Exercise » Each line of the data below that contains "input" must be copied.

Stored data
=-=-=-=-=

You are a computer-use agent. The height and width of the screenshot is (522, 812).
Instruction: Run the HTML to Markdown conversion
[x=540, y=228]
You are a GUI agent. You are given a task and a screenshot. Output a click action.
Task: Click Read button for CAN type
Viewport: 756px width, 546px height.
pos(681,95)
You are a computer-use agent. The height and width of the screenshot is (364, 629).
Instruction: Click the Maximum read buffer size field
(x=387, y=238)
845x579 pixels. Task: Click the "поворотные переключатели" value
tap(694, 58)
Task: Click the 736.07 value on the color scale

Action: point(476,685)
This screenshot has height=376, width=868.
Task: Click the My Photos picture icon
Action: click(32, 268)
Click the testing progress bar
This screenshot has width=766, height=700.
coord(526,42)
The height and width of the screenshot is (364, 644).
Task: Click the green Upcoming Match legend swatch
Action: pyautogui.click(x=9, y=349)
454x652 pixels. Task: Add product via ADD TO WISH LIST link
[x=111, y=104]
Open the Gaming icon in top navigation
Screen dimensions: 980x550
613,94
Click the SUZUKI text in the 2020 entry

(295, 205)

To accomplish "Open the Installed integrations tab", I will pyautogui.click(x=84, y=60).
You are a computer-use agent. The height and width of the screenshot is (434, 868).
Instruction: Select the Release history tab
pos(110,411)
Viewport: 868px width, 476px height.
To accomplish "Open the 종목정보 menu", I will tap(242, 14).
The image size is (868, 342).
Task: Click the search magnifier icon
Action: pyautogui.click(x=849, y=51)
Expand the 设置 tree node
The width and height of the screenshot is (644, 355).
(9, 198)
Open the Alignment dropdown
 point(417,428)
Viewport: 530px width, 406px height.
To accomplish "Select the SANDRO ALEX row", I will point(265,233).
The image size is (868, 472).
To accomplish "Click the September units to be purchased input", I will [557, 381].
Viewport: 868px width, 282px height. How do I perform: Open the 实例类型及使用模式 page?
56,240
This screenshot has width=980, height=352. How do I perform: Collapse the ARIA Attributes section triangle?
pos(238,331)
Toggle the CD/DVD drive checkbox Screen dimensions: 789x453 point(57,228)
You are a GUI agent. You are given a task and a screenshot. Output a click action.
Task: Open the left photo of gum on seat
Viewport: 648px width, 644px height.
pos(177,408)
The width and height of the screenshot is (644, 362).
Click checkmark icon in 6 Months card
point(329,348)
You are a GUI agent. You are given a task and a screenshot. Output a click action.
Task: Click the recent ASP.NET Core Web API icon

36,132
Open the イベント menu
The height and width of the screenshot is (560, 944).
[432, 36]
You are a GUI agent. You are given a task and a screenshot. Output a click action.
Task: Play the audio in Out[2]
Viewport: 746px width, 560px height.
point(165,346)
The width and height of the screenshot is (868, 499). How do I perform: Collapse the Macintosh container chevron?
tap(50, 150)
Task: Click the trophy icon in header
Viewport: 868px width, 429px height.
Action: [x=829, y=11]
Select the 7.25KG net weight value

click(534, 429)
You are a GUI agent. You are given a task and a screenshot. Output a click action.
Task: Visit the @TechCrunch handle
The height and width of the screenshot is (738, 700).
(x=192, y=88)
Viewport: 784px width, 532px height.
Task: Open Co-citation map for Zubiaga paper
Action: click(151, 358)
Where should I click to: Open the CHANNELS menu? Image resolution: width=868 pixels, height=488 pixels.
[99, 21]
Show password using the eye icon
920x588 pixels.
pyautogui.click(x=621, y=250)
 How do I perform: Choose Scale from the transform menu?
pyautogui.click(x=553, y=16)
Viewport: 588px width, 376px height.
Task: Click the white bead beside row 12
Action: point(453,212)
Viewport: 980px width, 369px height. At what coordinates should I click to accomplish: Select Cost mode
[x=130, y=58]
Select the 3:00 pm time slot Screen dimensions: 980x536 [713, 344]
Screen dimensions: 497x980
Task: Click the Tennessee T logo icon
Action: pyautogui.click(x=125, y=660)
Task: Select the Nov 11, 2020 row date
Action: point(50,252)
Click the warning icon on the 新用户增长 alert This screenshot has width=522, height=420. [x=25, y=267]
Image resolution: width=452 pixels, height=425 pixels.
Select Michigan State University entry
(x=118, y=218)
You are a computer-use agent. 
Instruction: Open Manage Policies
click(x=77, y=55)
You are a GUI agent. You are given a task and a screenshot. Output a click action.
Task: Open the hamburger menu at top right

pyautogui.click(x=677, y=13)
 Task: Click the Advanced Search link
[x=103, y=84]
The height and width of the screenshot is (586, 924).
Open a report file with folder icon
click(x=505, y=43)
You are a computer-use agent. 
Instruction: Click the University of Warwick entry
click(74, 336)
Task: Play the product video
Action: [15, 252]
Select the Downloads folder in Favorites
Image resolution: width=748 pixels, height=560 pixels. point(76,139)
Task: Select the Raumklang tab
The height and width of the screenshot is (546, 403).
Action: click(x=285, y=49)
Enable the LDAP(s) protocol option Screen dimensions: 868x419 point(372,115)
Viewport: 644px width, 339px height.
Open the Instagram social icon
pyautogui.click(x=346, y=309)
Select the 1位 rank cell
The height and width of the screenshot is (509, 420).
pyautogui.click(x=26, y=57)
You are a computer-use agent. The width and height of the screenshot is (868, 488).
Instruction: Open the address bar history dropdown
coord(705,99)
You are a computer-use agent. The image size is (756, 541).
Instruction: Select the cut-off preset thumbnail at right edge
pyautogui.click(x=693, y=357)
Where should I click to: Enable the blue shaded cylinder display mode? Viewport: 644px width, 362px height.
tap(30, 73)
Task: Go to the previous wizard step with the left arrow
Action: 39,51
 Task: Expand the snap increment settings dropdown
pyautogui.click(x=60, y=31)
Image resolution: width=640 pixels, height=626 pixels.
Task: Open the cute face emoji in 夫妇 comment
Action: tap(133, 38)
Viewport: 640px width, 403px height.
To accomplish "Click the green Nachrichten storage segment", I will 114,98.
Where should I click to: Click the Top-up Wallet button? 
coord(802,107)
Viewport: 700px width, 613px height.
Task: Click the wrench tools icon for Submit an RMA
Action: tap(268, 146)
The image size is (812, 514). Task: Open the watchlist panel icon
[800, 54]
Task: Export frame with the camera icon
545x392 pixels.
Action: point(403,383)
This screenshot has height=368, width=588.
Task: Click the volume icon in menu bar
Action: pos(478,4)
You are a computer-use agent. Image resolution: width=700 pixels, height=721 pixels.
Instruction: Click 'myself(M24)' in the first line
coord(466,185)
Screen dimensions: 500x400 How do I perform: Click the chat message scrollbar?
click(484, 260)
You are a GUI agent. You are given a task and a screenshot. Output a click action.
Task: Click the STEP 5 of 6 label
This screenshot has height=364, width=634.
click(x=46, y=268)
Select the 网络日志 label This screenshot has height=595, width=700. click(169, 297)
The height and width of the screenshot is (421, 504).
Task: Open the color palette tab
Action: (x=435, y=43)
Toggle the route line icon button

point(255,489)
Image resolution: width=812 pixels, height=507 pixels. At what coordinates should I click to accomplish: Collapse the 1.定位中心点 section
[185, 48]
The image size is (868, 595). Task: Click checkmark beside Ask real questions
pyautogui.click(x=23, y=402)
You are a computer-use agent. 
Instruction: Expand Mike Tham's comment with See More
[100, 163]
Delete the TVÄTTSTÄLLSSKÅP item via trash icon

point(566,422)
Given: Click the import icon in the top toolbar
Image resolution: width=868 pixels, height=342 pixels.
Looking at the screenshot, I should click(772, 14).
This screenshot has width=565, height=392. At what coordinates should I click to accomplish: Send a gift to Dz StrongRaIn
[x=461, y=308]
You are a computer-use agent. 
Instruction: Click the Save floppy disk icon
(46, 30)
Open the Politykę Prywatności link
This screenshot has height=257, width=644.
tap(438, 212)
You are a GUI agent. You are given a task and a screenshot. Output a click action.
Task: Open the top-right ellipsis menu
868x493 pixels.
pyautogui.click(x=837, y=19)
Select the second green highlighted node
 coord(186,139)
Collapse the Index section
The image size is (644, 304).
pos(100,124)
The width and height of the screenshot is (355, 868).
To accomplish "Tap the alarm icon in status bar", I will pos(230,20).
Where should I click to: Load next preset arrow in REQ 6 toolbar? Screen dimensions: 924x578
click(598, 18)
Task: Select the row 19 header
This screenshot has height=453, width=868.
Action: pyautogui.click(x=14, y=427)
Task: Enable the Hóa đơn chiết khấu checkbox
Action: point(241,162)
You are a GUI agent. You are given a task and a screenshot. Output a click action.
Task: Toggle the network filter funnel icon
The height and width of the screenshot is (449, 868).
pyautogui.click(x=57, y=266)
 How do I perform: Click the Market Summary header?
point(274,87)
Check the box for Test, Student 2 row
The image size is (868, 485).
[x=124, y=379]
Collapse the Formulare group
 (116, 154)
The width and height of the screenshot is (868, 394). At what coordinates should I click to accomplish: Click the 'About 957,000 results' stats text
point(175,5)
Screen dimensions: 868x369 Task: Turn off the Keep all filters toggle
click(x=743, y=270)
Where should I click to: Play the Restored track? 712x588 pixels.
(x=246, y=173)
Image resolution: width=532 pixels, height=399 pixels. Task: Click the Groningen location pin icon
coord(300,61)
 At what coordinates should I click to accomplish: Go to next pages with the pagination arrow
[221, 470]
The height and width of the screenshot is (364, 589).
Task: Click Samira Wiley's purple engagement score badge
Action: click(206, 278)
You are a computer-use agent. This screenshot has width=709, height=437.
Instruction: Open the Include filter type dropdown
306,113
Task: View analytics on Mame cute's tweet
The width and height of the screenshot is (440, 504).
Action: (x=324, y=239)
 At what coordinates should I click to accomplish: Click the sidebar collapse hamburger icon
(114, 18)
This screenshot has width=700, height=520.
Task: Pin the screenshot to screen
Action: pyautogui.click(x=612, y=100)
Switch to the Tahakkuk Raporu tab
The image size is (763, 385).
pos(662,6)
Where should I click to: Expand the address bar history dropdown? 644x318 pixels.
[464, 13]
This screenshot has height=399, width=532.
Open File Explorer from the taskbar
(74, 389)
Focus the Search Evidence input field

=-=-=-=-=

Task solution »
To accomplish "Click the September units to be purchased input", I will [557, 381].
Focus the Search Evidence input field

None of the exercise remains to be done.